Reproduce the entries word for word, starting at the line that contains "Given: Open the Strange Animals profile name" and going through the last of the entries. Omit the pictures from your answer.

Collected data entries

======

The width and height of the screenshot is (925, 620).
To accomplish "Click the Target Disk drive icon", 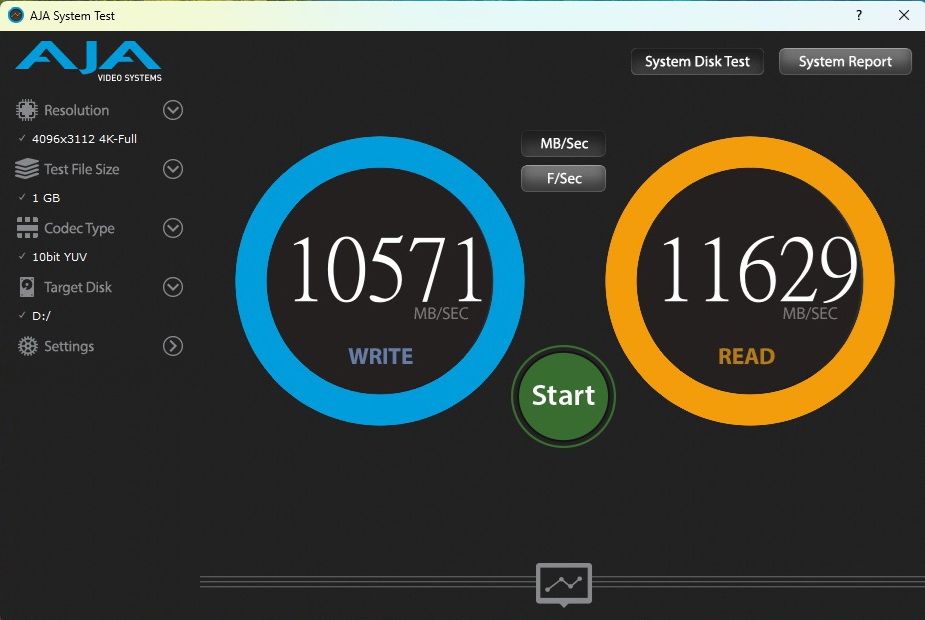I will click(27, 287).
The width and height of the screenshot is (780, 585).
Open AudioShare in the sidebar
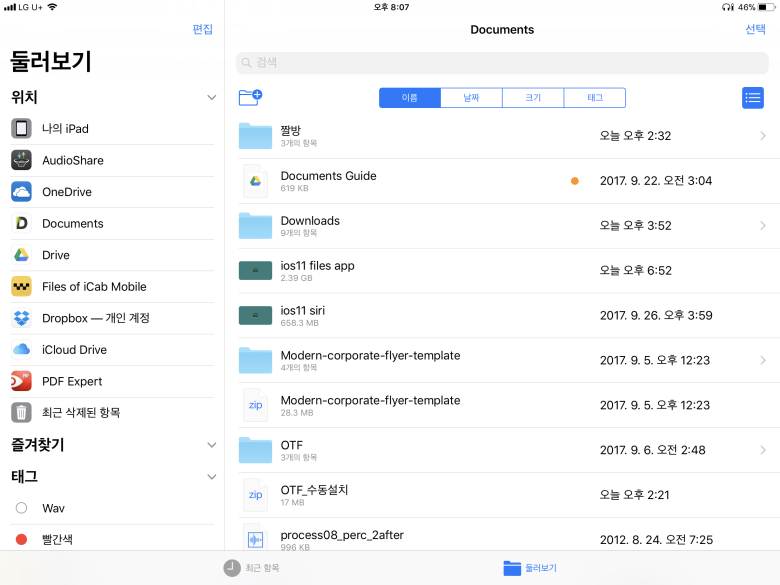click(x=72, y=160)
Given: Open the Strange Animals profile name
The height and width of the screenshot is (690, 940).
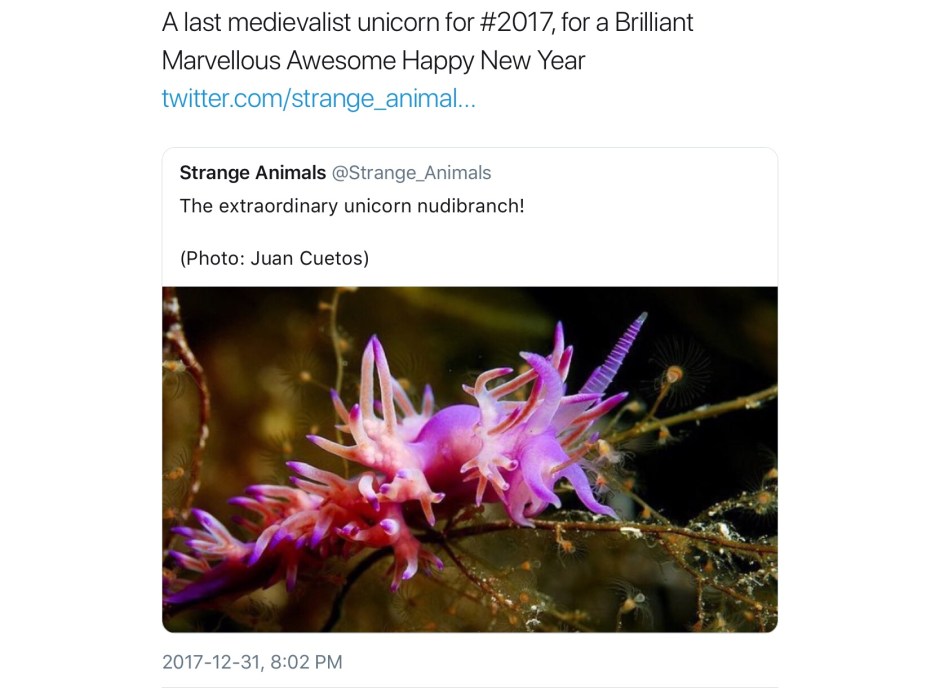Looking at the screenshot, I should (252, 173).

======

Expected answer:
Given: Open the Strange Animals profile name
The height and width of the screenshot is (690, 940).
Looking at the screenshot, I should (252, 173).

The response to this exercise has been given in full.